A material breach could adversely affect the financial performance of the Corporation, its reputation and standing with customers, regulators and financial markets, and expose it to claims for third-party damage. The resultant financial impacts may not be fully covered by insurance policies or, in the case of utilities, through regulatory cost recovery, and could have a Material Adverse Effect.
Technology Advances
The emergence of initiatives designed to reduce GHG emissions and control or limit the effects of climate change has increased the incentive for the development of new technologies that produce power, enable more efficient storage of energy or reduce power consumption.
New technology developments in distributed generation, particularly solar, and energy efficiency products and services, as well as the implementation of renewable energy and energy efficiency standards, will continue to impact retail sales. Heightened awareness of energy costs and environmental concerns have increased demand for products that reduce energy consumption. The Corporation's utilities are also promoting demand-side management programs.

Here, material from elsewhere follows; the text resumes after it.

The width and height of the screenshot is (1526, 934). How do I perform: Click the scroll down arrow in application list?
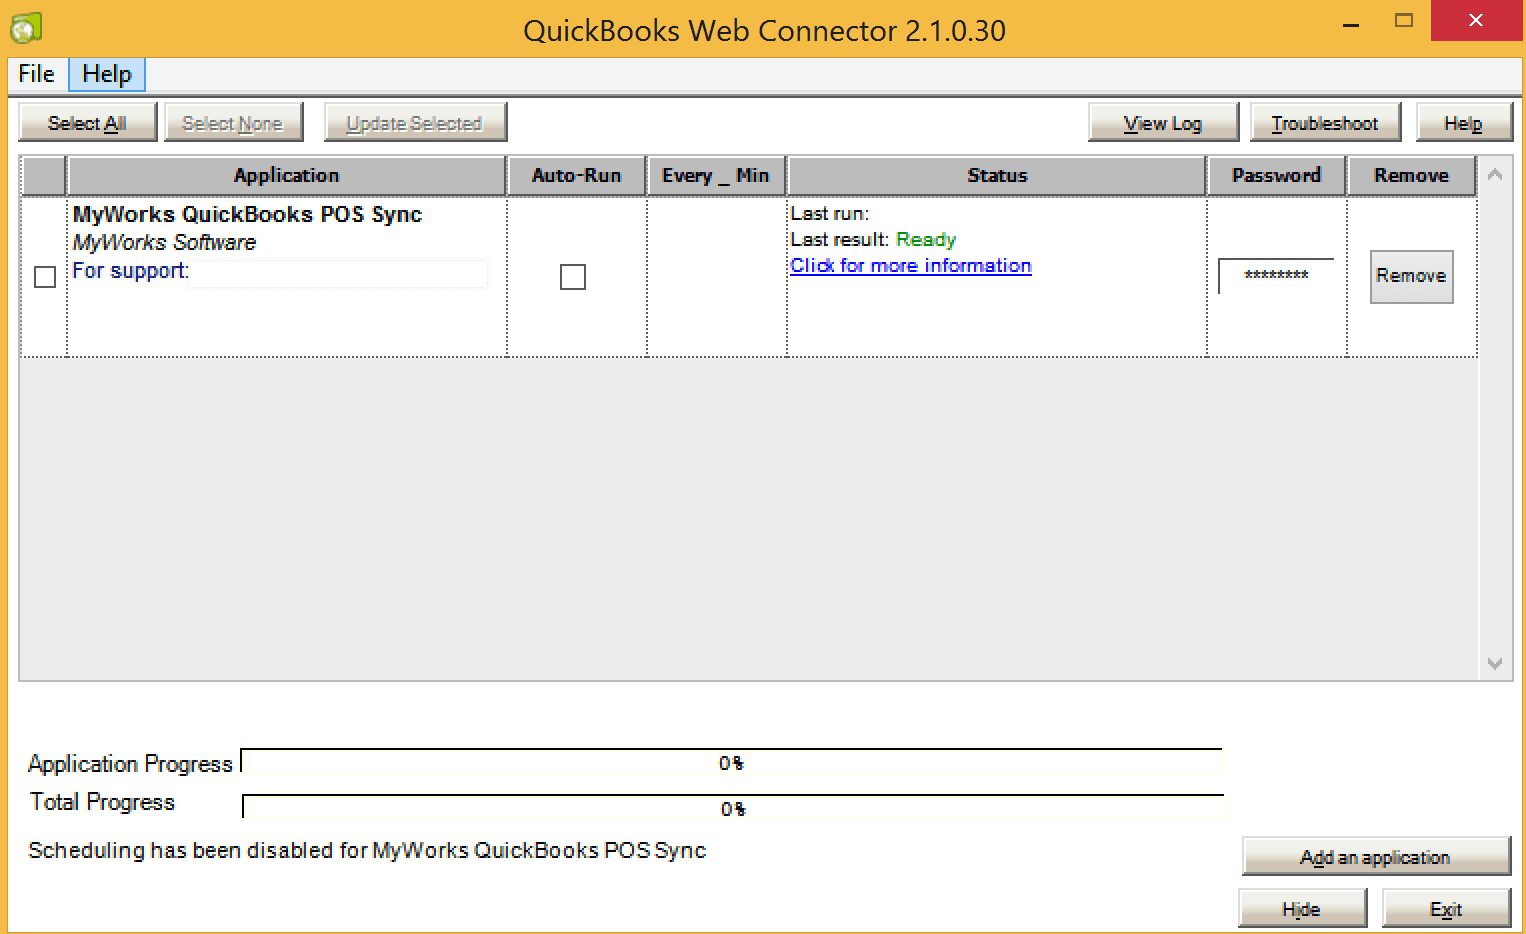(1495, 664)
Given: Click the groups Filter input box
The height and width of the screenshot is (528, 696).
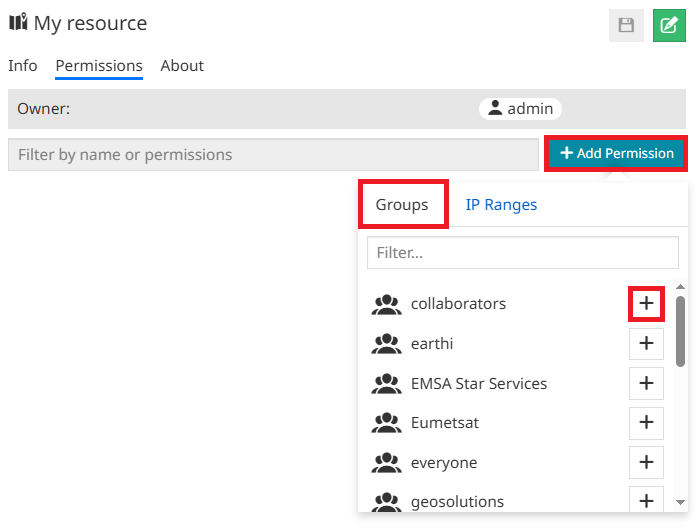Looking at the screenshot, I should coord(523,253).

New technologies include energy derived from renewable sources, customer-owned generation, energy-efficient appliances, battery storage and control systems. Advances in these or other technologies could have a significant impact on retail sales with a potential Material Adverse Effect.

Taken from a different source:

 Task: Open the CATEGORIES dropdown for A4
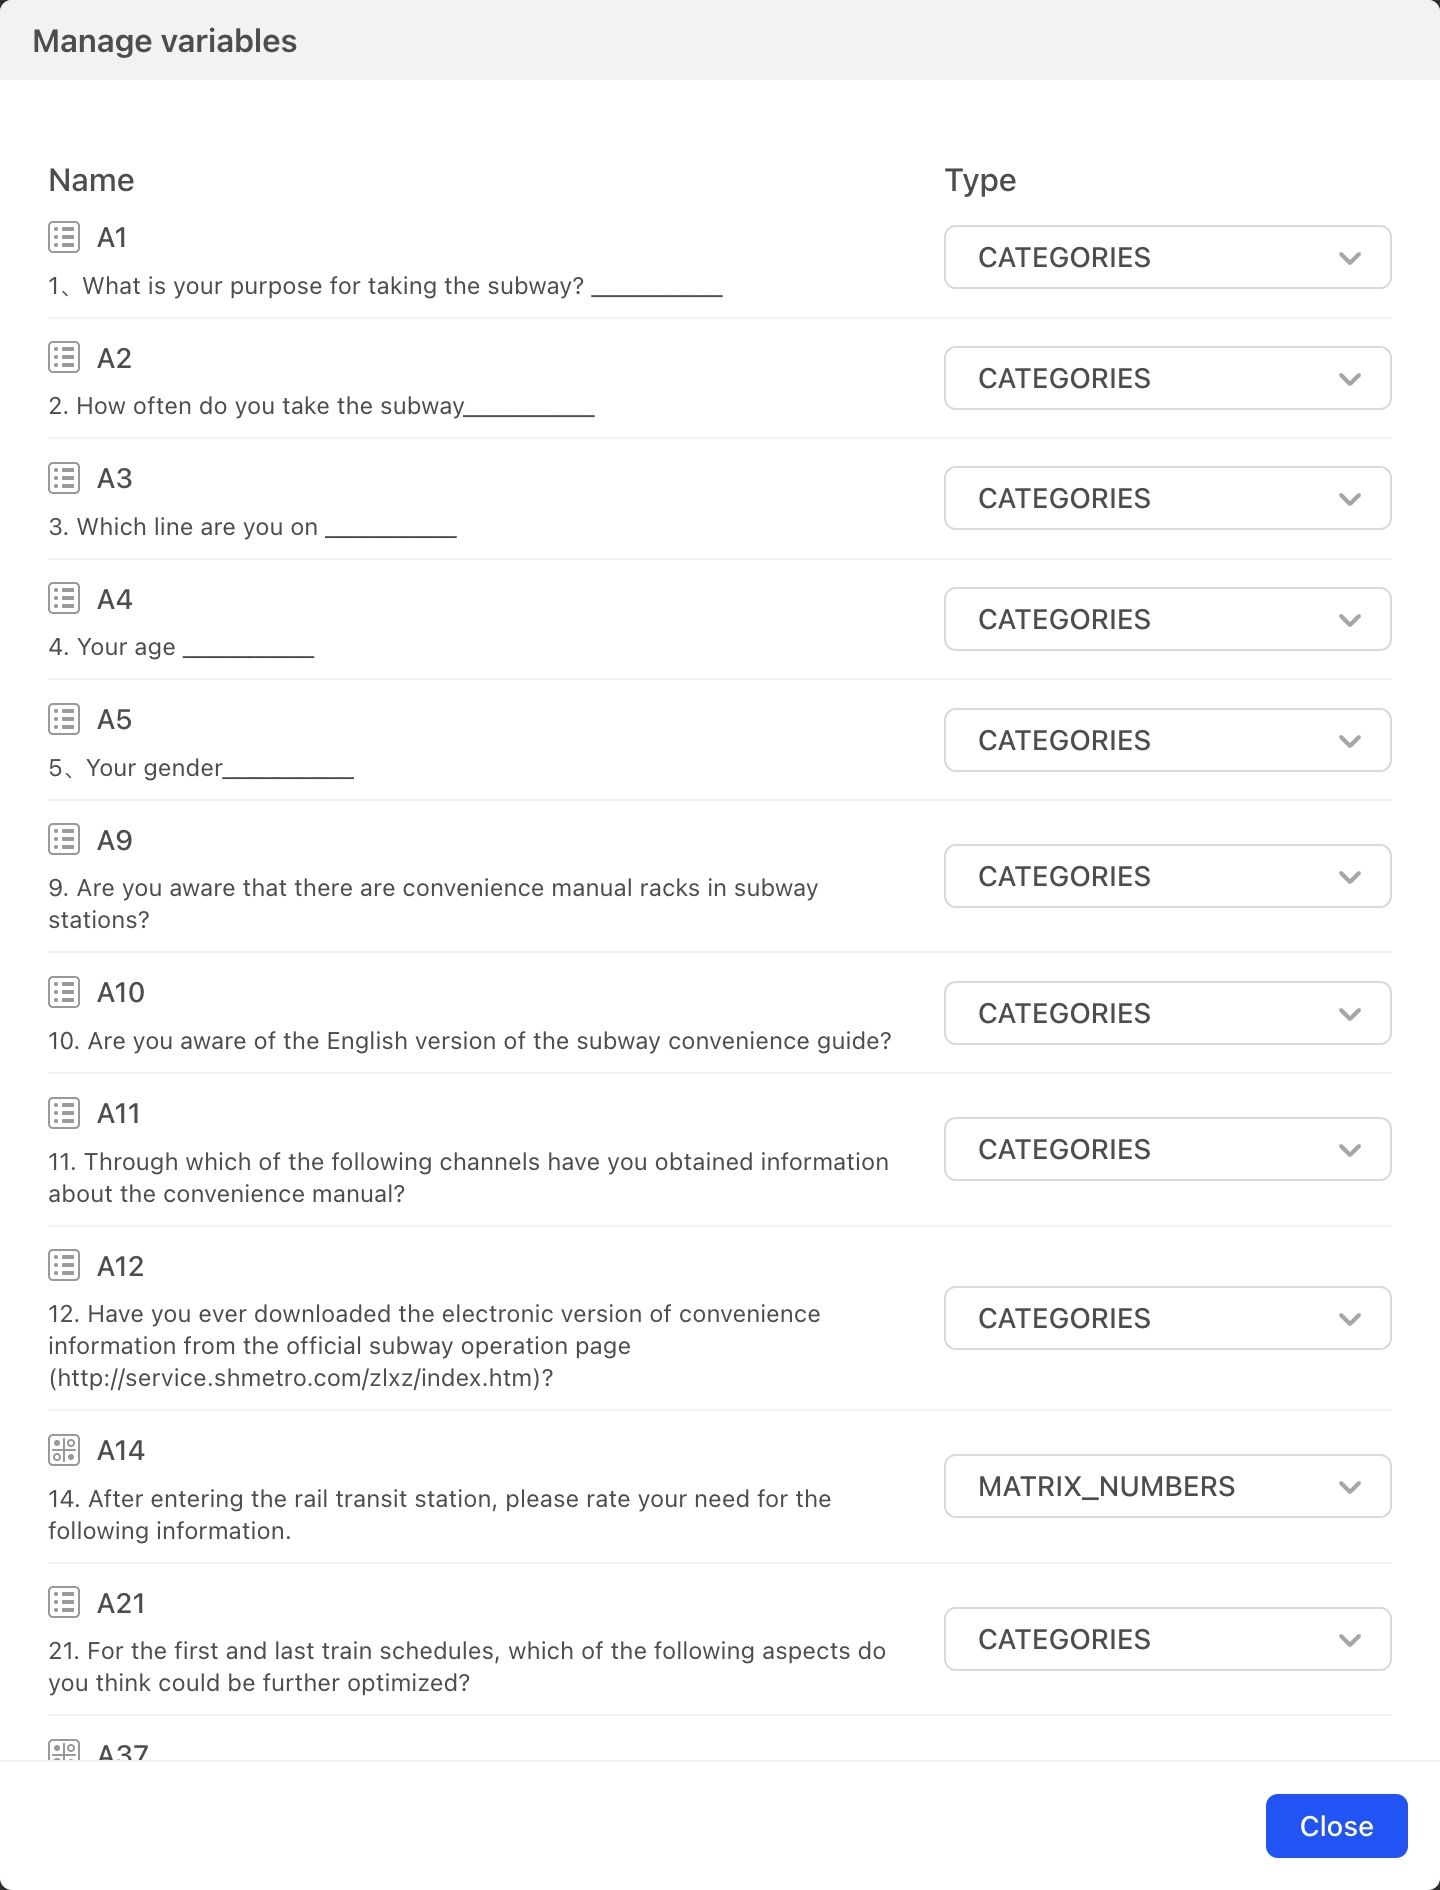(x=1167, y=619)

MANAGEMENT DISCUSSION AND ANALYSIS | 28 | December 31, 2019 |
Foreign Exchange Exposure
The reporting currency of ITC, UNS Energy, Central Hudson, Caribbean Utilities, FortisTCI, BECOL and Belize Electricity is, or is pegged to, the US dollar. The earnings and cash flows from, and net investments in, these entities are exposed to fluctuations in the US dollar-to-Canadian dollar exchange rate.
Fortis has limited this exposure through hedging. As at December 31, 2019, US$2.2 billion (December 31, 2018 - US$3.4 billion) of corporately issued US dollar-denominated long-term debt had been designated as an effective hedge of foreign net investments, leaving US$9.7 billion (December 31, 2018 - US$8.0 billion) in foreign net investments unhedged. Fortis has also entered into foreign exchange contracts to manage a portion of its exposure to foreign currency risk.

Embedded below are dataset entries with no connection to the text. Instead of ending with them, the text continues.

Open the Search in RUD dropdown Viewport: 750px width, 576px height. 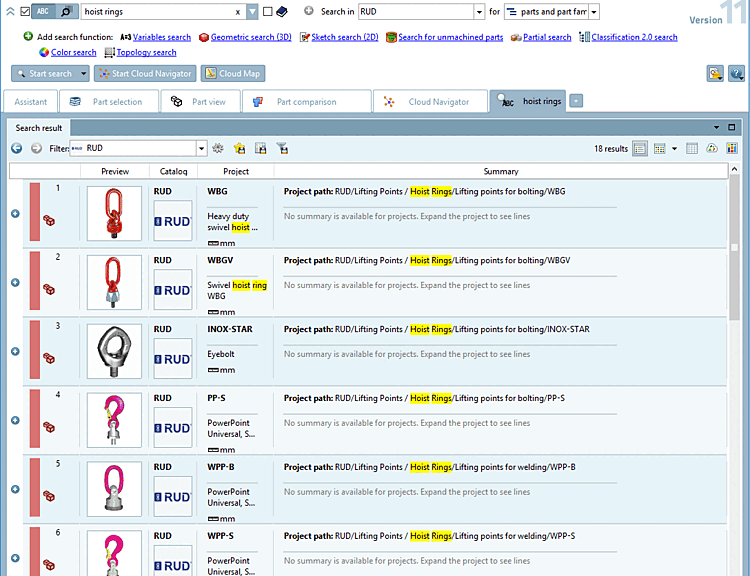[x=479, y=12]
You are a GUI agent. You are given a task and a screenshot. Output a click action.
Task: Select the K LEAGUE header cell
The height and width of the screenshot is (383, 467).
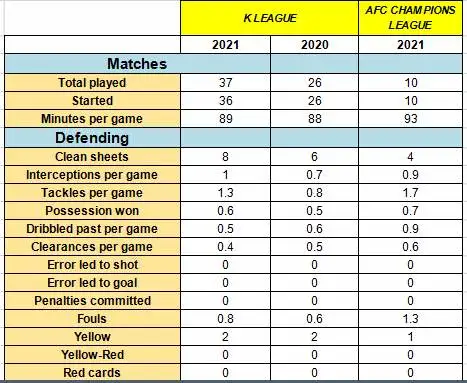[x=269, y=18]
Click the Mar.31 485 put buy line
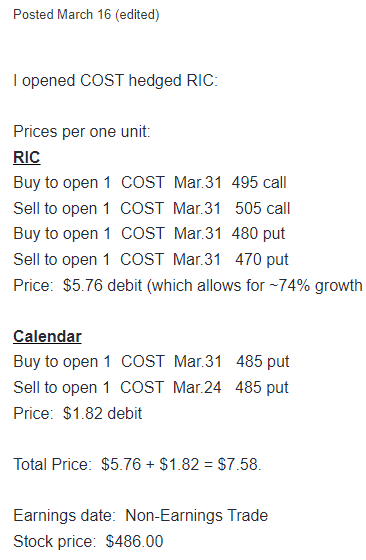 click(x=151, y=362)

Given only partial hedging, consolidated earnings and cash flows continue to be impacted by exchange rate fluctuations. On average, Fortis estimates that a five-cent increase or decrease in the US dollar relative to the Canadian dollar exchange rate of US$1.00=CAD$1.33 as at December 31, 2019 would increase or decrease annual EPS by approximately 6 cents, which reflects the Corporation's hedging program.
There is no assurance that existing hedging strategies will continue to be effective. They could also have the effect of limiting or reducing the Corporation's total returns if management's expectations concerning future events or market conditions prove to be incorrect, in which case the costs associated with the hedging strategies may outweigh their benefits.
Natural Gas Competitiveness
Approximately 19% of the Corporation's revenue is derived from natural gas. A decrease in the competitiveness of natural gas due to pricing or other factors could have a Material Adverse Effect.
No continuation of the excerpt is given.